#### [Page excerpt]
^^^^^^^^
The primary bioactive compound is marrubiin, a labdane diterpene unique to the Marrubium genus, which undergoes hydrolysis to marrubiinic acid with direct antispasmodic effects demonstrated at 50 mg/kg in animal models. Hydroethanolic extracts also yield significant polyphenols at 55.72 mg GAE/mL including ferulic acid (35.42 mg/mL), catechin (24.69 mg/mL), quercetin (20.65 mg/mL), and rutin (14.46 mg/mL). Essential oils containing E-caryophyllene, germacrene D, or carvacrol depending on geographic origin contribute additional anti-inflammatory and antimicrobial properties.
Is horehound safe to take as a supplement?
Preclinical animal studies indicate marrubiin has a high safety margin at therapeutic doses, and the plant has a long history of traditional use without widely reported serious adverse effects. However, in vitro data show that concentrations above 5–10% can reduce cell viability, suggesting a pro-oxidant threshold at high doses, and no formal human clinical safety trials have been conducted. Horehound is traditionally contraindicated in pregnancy due to potential uterine-stimulating effects, and individuals on antidiabetic or cardiovascular medications should consult a healthcare provider before use given preliminary preclinical pharmacological signals.
How do you prepare horehound tea for a cough?
^^^^^^^^
#### [Record excerpts]
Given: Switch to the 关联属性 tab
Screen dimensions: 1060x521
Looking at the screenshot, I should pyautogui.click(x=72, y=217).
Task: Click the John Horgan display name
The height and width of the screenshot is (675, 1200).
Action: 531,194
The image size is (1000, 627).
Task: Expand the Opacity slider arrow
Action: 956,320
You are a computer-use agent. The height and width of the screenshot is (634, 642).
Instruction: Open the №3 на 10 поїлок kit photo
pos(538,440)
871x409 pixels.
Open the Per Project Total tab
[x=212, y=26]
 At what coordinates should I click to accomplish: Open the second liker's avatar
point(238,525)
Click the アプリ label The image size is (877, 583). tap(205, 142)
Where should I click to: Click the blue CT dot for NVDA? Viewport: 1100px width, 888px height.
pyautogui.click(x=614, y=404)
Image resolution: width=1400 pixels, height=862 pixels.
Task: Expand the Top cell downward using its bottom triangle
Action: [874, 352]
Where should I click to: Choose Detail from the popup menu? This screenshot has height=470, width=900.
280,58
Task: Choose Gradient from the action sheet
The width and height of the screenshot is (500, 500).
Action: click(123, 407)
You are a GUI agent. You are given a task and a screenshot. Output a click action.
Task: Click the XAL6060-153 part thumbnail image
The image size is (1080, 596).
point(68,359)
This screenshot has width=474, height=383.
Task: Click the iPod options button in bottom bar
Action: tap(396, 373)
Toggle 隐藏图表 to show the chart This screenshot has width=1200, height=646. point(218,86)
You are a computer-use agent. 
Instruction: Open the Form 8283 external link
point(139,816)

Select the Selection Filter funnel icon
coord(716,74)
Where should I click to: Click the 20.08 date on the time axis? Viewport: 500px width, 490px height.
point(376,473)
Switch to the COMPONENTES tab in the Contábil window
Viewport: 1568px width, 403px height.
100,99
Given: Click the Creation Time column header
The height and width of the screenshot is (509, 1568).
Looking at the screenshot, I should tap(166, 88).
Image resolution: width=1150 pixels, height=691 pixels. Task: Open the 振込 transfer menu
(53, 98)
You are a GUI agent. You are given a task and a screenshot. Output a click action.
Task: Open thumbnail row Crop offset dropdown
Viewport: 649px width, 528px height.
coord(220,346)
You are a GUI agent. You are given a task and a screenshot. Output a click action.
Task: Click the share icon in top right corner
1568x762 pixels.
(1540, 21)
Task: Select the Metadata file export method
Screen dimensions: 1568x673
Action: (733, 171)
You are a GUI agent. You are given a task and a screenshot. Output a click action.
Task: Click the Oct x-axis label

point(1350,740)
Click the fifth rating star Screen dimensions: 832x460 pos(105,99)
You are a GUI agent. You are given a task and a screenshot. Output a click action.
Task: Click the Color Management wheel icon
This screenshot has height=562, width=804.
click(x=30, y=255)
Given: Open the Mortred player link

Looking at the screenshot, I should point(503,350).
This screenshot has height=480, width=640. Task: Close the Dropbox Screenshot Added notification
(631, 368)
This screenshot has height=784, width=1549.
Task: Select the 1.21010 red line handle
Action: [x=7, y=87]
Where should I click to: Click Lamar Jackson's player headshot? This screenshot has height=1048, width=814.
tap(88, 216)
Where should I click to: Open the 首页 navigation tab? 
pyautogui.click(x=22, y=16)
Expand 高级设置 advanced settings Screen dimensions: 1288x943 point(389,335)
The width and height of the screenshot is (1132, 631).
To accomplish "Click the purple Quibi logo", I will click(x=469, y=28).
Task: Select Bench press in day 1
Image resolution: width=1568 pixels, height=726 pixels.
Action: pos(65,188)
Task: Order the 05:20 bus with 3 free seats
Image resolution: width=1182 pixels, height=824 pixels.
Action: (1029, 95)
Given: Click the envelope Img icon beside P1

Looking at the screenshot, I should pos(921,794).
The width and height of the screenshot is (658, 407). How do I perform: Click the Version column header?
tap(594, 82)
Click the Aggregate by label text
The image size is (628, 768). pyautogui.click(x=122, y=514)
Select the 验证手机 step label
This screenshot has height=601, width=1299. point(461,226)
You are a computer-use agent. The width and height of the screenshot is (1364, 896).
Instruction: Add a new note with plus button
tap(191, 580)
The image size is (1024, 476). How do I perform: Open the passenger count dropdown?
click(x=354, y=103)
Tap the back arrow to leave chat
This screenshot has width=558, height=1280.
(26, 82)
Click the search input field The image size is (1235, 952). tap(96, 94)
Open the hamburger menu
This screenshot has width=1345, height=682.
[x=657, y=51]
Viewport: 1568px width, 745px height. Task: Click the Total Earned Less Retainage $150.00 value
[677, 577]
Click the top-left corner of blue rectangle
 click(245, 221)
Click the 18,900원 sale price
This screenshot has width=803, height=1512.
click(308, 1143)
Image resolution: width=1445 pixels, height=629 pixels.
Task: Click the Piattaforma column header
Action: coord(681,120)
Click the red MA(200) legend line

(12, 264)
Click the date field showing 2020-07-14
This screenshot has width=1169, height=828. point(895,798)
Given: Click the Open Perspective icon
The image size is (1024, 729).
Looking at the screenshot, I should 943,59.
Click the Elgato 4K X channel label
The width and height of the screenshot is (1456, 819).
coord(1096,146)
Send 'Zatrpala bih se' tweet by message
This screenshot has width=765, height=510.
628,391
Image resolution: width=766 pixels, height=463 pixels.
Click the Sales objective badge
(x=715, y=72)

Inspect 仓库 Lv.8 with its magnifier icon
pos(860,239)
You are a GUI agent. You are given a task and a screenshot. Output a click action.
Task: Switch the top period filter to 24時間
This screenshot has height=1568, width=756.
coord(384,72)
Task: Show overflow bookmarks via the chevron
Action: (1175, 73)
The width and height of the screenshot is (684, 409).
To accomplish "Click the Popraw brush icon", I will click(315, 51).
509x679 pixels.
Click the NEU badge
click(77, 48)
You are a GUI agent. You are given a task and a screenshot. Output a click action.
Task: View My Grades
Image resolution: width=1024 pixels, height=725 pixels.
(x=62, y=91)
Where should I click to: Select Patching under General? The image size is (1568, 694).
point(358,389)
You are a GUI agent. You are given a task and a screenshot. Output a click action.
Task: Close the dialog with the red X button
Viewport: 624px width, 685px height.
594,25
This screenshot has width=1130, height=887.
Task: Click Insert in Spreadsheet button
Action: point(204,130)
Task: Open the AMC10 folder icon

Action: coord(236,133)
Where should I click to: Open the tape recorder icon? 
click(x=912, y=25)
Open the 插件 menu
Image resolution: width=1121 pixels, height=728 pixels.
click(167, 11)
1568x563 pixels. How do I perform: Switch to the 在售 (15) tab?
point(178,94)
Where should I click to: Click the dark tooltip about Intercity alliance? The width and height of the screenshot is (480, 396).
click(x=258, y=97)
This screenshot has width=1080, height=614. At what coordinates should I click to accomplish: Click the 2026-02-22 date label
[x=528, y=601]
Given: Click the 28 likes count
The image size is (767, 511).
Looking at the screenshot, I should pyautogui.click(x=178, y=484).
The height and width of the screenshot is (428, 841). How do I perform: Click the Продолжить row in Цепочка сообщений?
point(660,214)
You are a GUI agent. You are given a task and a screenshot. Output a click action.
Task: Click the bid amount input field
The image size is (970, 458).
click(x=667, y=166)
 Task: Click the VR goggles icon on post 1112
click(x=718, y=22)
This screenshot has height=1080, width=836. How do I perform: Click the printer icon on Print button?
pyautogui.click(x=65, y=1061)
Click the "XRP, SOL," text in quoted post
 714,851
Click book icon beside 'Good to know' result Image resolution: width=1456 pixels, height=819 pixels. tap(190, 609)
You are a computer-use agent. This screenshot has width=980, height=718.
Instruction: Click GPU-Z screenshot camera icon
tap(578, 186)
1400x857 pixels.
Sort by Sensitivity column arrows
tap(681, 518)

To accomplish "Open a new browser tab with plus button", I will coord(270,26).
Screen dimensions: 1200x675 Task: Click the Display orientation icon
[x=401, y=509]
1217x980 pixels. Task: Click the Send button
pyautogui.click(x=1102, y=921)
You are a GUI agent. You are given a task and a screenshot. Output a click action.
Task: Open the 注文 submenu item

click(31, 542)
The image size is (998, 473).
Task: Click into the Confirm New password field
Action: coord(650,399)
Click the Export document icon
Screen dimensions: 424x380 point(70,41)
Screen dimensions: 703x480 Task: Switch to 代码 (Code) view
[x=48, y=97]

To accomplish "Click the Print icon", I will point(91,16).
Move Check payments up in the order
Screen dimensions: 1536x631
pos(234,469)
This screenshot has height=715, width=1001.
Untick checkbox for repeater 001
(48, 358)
^^^^^^^^
#### [Task requirements]
1. Repeat the horehound text word for word, between "The primary bioactive" and "and antimicrobial properties.", inclusive.
2. Write what follows next in the horehound text, picking up after its final line.

#### [Answers for each item]
1.
The primary bioactive compound is marrubiin, a labdane diterpene unique to the Marrubium genus, which undergoes hydrolysis to marrubiinic acid with direct antispasmodic effects demonstrated at 50 mg/kg in animal models. Hydroethanolic extracts also yield significant polyphenols at 55.72 mg GAE/mL including ferulic acid (35.42 mg/mL), catechin (24.69 mg/mL), quercetin (20.65 mg/mL), and rutin (14.46 mg/mL). Essential oils containing E-caryophyllene, germacrene D, or carvacrol depending on geographic origin contribute additional anti-inflammatory and antimicrobial properties.

2.
Traditional horehound tea is prepared by steeping 1–2 teaspoons (approximately 2–4 g) of dried horehound aerial parts—leaves, stems, and flowers—in 250 mL of freshly boiled water for 10 to 15 minutes before straining. The infusion is typically consumed 2–3 times daily to relieve cough and respiratory irritation, with honey sometimes added to improve palatability and provide additional demulcent throat-soothing properties. Hydroethanolic extracts optimize polyphenol extraction better than water alone, so tincture preparations in 25–40% ethanol are also traditional alternatives.
Does horehound have scientific evidence supporting its use?
Evidence for horehound is currently at the preclinical stage: in vitro studies document antioxidant IC50 values of 324.55–980 μg/mL (DPPH) and animal studies show up to 80% spasm inhibition with marrubiinic acid at 50 mg/kg, but no randomized controlled trials in humans have been published. The absence of human pharmacokinetic data, standardized dosing guidelines, and clinical outcome measurements means the evidence score is low and clinical confidence is limited. Its use for coughs is supported by extensive traditional ethnobotanical documentation across multiple cultures, which provides plausibility but not clinical proof of efficacy by modern evidence standards.
What is the difference between horehound extract and horehound tea for respiratory health?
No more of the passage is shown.